Had he died suddenly while still president, or in dubious circumstances when he was obviously in robust health, the fears that still raw social tensions would erupt violently would seem grounded.
But Madiba’s decline allowed for a sense of placid transition between him being here and no longer with us. Feelings of loss more readily mix with a sense of affirmation.
This is the mood at many of the township and village gatherings held over the last few days. Though the country faces massive challenges to end poverty, inequality and underdevelopment, it has come a long way on these counts, and Mandela is readily associated with the good that has happened.
This all contrasts with the wall-to-wall TV and radio tributes broadcast unrelentingly. They tend to offer a teary send-off for Mandela, steeped in muzak, the touchy-feely bromides of celebrities, and cursory historical accounts that gloss over Mandela’s radical career.
But on the street, outside the Mandela homes in Soweto and Johannesburg, people gathered to sing freedom songs, and to dance (you can’t do the one without the other). The same has been happening in other parts of the country, in townships and villages.
People packed the stadium in the far-flung Limpopo rural township of Malamulele in the north of the country on Sunday. The atmosphere was hardly sombre, and all the more poignant for its mix of mourning and celebration of a revolutionary life that helped win South Africa its freedom from apartheid.
It’s not all raucous celebration. Many areas are quiet as daily life goes on, though less frenetically than usual. People are taking things in their stride.
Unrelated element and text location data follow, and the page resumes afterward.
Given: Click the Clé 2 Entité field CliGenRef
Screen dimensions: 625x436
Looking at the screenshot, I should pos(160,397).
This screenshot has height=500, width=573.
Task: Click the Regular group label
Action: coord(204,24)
In the once staunchly white working-class suburb of Pretoria North, just outside South Africa’s administrative capital, the congregations of the Dutch Reformed Church held services and to commemorate Mandela’s achievements. These began the day after the announcement of his death.
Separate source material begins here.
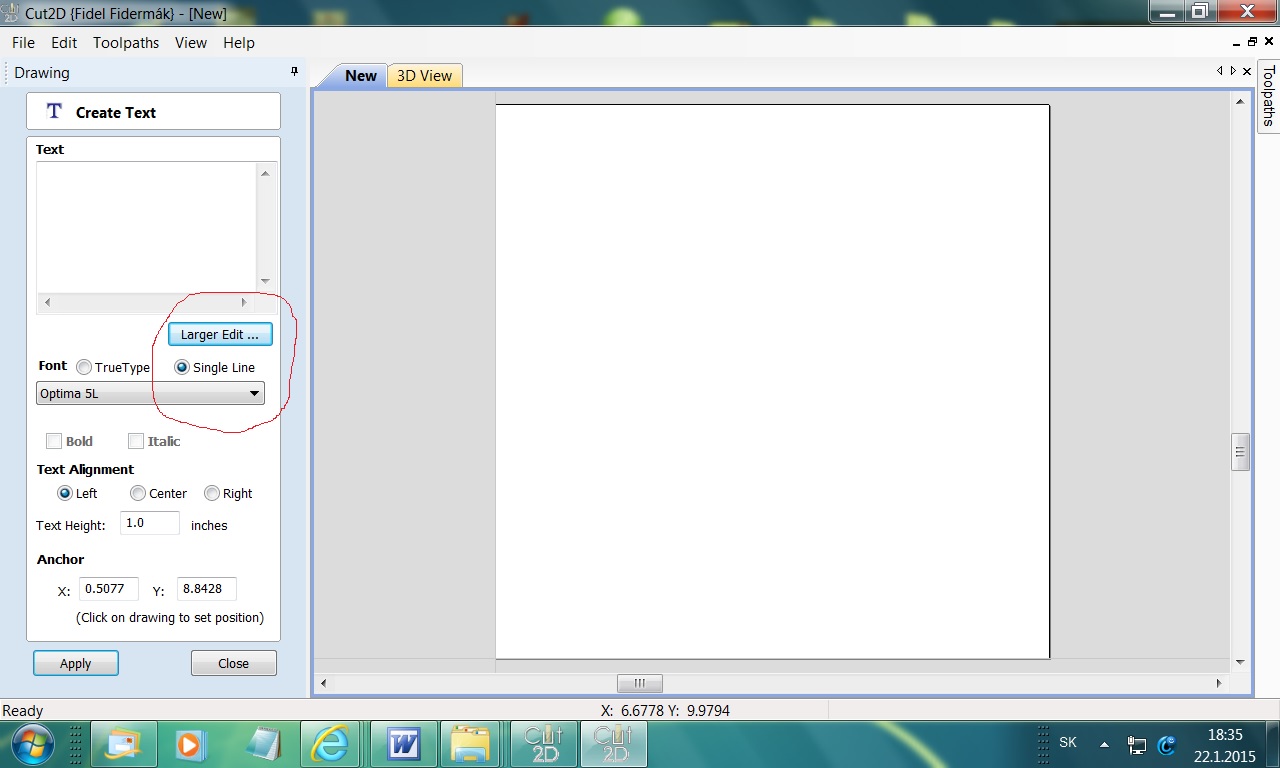1280x768 pixels.
Task: Select Center text alignment
Action: pos(138,494)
The Dutch Reformed Church was traditionally a bastion of apartheid values, renounced and denounced as the church reinvented itself. It was a reinvention made possible largely by Mandela’s resolute strategy of reconciliation prior to and in the wake of the first democratic elections in 1994.
Pretoria North is now a shadow of its miserable past. It’s a lower-middle and working class suburb where black and white people have socially integrated to a level that far exceeds wealthier areas.
There have been continuous services and vigils in other churches in the area and in the large nearby townships of Soshanguve, Winterfeldt and Mabopane. Most are charisma (holiness) churches, preaching born again Christianity, and here the up-tempo gospel songs and sermons have been celebrating Mandela.
In the next few days swarms of heads of state and other dignitaries will descend on South Africa to attend Mandela’s state funeral, and the period of national mourning will shift into another gear.
But recent days have shown South Africa coming to terms with the loss of Mandela on its own terms, and in ways showing that most people here see South Africa as a better place because of what Mandela did and stood for.
Had the country’s transformation failed – and the bourgeois commercial media in South Africa spend most of the time telling people that it has – it is hardly likely Mandela would be celebrated the way he is in poor or less well off areas here.
Perhaps this more than anything gives the lie to the musings of Slavoj Zizek that Mandela’s legacy was one of “bitter defeat”.
In fact a recent Gallup poll of South Africans showed that 91 percent felt that their families were better off than now than during apartheid.